如何通过成员变量调用函数? [英] How do I call a function through a member variable?

问题描述

玩弄 Rust，我将一些代码提取到一个类中.为了保持它独立但独立的功能，我想挂在回调函数上并稍后调用它.为了简单起见，包括跳过明显的fn new()，我们有类似的东西:

Toying with Rust, I'm extracting some code into a class. To keep it self-contained but separate functionality, I want to hang onto a callback function and call it later. To keep it simple, including skipping the obvious fn new(), we have something like:

pub struct Toy {
    go: fn(count: i16) -> String,
}

impl Toy {
    fn lets_go(&mut self, n: i16) -> String {
        self.go(n)
    }
}

建筑给了我...

...path.../src/toy.rs:7:14: 7:19 error: type `&mut toy::Toy` does not implement any method in scope named `go`
...path.../src/toy.rs:7         self.go(n)

据推测，有一种特殊的语法(或完全不同的构造)可以理解 self.go() 调用，但我没有看到任何示例或类似情况的描述文档，所以我很感激任何指导.

Presumably, there's a special syntax (or entirely different construct) that makes sense of the self.go() call, but I don't see examples or descriptions of comparable situations in any of the documentation, so I'd appreciate any direction.

显然，.go 可以是一个类似函子的类，但这对于 Rust 来说似乎不太习惯.

Obviously, .go could be of a functor-like class, but that doesn't seem very idiomatic for Rust.

推荐答案

foo.bar(...) 总是被解析为方法调用，它从不查找字段.这避免了歧义，尤其是在特征方面.可以通过将调用和字段访问分成两个不同的表达式来强制其为字段访问，例​​如，

foo.bar(...) is always parsed as a method call, it never looks for fields.

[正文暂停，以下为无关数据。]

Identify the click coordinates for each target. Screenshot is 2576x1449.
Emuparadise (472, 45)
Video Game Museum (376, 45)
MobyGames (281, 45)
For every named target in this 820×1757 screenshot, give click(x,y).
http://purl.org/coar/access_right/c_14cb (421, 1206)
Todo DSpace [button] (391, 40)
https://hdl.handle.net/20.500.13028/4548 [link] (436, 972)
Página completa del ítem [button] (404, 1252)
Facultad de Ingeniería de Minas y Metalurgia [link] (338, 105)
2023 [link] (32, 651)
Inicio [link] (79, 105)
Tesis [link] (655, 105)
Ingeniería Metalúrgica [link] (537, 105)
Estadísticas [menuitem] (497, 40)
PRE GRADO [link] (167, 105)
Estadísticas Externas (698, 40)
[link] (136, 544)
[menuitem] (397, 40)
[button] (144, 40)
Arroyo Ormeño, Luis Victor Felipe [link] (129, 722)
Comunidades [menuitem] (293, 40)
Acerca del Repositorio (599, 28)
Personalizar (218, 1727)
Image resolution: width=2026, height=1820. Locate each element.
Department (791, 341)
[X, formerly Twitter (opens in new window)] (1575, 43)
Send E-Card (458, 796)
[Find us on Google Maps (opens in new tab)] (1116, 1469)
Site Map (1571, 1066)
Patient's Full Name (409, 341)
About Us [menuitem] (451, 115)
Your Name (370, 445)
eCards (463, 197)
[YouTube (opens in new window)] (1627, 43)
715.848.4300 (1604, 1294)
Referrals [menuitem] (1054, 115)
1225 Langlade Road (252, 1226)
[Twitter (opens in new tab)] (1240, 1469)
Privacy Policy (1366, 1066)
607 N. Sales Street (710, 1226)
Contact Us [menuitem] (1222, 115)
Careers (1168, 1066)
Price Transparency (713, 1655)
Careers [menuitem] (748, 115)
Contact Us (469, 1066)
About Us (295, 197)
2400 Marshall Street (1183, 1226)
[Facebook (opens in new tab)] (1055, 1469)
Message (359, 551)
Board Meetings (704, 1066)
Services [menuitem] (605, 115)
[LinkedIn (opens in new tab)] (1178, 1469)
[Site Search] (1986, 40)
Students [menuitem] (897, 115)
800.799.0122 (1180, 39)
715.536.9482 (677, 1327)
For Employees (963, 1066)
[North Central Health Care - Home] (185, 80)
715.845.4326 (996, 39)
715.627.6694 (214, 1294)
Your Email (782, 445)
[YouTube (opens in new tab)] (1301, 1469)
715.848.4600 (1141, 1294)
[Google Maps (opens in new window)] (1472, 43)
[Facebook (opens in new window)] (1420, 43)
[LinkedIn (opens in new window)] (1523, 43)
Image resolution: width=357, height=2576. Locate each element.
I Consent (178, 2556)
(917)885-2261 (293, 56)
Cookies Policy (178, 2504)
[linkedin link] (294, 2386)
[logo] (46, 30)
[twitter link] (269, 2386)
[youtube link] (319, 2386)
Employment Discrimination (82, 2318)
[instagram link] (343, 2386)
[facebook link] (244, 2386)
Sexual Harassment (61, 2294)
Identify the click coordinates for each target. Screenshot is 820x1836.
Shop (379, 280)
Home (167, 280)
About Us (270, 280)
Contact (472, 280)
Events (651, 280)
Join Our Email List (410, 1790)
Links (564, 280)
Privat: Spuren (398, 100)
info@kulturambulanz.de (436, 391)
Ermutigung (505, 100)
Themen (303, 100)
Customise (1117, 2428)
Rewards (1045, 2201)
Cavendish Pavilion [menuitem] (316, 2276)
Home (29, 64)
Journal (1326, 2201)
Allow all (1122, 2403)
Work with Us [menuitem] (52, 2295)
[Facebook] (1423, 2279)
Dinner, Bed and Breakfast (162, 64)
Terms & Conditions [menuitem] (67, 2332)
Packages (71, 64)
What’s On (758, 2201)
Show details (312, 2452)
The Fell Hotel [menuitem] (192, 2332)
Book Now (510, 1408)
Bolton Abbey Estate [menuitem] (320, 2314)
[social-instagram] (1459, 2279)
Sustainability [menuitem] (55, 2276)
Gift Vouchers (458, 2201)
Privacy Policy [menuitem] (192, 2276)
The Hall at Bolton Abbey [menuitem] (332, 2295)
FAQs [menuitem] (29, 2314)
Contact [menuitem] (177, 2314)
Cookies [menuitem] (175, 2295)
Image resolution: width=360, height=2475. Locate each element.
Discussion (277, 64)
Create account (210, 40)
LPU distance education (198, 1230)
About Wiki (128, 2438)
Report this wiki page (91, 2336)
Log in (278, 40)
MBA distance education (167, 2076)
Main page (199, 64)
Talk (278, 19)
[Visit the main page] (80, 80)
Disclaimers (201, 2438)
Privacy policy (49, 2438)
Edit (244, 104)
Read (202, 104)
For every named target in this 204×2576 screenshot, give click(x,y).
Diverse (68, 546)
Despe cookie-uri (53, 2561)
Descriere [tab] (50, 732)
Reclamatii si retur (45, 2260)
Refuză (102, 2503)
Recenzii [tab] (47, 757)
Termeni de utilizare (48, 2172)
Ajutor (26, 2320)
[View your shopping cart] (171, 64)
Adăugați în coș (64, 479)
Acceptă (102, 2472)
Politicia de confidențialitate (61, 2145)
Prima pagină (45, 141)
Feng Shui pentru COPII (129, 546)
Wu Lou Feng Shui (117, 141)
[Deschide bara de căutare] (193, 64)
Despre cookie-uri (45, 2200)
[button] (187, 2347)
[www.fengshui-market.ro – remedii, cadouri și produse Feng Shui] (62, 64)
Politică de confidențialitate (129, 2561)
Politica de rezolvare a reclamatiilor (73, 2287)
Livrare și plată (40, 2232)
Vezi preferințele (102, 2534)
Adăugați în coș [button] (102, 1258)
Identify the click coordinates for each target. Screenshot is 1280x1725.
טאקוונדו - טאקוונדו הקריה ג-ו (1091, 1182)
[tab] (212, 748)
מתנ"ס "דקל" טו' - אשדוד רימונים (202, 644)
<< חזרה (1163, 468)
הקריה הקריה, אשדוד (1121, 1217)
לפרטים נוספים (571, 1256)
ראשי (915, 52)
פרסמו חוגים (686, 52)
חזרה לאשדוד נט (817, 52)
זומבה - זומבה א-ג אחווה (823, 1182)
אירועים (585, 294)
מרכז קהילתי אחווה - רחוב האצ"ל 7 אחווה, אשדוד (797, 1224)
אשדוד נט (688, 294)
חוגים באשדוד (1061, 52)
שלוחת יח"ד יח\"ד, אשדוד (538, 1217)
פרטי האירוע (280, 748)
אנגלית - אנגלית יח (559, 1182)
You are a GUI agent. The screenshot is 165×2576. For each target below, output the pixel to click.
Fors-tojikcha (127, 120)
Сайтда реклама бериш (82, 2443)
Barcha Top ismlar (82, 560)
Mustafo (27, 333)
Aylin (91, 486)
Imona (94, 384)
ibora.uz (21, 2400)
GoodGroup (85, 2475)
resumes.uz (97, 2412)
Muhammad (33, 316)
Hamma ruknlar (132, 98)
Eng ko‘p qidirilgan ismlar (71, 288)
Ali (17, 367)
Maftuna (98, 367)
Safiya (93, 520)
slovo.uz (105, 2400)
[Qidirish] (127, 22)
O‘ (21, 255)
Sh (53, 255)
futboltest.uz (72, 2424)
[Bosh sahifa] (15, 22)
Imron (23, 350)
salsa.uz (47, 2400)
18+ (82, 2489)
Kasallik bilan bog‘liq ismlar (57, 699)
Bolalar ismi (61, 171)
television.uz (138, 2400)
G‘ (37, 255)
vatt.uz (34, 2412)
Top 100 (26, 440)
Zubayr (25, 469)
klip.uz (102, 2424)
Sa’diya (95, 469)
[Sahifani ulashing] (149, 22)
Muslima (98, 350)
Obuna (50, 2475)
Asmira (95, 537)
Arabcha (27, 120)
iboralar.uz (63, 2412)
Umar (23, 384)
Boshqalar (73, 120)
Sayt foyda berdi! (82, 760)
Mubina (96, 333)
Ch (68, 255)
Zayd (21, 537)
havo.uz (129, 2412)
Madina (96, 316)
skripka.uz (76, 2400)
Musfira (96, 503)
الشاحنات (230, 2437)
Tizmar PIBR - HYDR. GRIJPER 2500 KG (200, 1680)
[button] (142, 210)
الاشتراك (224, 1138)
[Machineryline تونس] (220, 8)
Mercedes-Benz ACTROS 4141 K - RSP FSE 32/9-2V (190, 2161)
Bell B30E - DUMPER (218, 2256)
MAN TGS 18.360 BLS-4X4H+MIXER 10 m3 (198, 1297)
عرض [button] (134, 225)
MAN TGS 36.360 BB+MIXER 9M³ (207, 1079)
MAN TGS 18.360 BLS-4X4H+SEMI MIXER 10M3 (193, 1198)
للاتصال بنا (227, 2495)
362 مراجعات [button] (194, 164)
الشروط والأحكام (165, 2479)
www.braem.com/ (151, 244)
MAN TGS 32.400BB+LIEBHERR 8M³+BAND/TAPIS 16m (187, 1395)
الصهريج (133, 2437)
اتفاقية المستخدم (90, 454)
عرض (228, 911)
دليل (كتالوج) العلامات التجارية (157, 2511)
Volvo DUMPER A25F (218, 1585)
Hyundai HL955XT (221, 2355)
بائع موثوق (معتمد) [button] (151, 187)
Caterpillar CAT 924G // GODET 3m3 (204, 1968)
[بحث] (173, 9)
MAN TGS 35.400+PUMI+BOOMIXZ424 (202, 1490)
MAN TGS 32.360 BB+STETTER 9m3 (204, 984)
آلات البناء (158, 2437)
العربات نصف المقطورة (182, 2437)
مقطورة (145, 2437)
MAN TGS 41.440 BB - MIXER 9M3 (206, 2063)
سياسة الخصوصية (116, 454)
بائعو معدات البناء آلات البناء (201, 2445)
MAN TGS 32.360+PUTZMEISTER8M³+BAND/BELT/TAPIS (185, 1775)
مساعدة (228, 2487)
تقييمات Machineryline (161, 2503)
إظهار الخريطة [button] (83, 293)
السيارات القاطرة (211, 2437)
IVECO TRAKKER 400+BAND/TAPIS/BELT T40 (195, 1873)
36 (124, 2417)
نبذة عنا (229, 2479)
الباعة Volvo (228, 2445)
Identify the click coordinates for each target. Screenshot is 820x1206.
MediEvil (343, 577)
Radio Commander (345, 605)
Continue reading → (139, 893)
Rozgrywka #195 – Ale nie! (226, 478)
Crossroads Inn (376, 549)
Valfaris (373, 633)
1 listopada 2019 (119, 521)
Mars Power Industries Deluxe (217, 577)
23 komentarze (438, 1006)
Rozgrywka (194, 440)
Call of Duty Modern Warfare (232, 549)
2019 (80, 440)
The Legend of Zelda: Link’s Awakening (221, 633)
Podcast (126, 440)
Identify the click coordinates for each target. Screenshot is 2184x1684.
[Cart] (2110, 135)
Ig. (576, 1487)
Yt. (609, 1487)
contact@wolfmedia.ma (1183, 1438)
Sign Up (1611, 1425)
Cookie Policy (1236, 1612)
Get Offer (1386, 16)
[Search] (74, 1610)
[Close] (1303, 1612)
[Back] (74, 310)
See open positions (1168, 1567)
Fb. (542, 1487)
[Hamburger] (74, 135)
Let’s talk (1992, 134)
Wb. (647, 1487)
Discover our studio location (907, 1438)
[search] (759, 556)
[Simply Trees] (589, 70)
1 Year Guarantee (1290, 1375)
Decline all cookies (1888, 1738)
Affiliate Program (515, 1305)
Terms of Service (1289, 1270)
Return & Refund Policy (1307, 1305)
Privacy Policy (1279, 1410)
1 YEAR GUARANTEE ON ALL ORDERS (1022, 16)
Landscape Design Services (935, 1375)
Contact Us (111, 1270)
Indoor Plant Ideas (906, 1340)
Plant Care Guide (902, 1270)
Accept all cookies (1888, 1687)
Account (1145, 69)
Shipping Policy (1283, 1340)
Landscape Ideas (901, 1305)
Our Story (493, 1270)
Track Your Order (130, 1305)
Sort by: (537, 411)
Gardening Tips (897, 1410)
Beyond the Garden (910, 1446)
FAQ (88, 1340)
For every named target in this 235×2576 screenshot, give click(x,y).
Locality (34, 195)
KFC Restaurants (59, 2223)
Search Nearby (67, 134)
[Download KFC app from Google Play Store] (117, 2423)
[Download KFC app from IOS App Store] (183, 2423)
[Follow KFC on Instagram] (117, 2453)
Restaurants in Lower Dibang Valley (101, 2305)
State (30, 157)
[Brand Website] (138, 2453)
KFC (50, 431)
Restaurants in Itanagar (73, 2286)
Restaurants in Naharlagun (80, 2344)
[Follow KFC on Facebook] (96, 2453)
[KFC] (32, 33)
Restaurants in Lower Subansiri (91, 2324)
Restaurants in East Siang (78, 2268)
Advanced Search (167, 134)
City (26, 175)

This avoids ambiguity, especially with traits. One can force it to be a field access by separating the call and the field access into two distinct expressions, for example,

let f = self.go;
f(n)

或者，更好，只是(self.go)(n).

问题 #2392 包括改进这些诊断.

Issue #2392 covers improving these diagnostics.

这篇关于如何通过成员变量调用函数?的文章就介绍到这了，希望我们推荐的答案对大家有所帮助，也希望大家多多支持IT屋！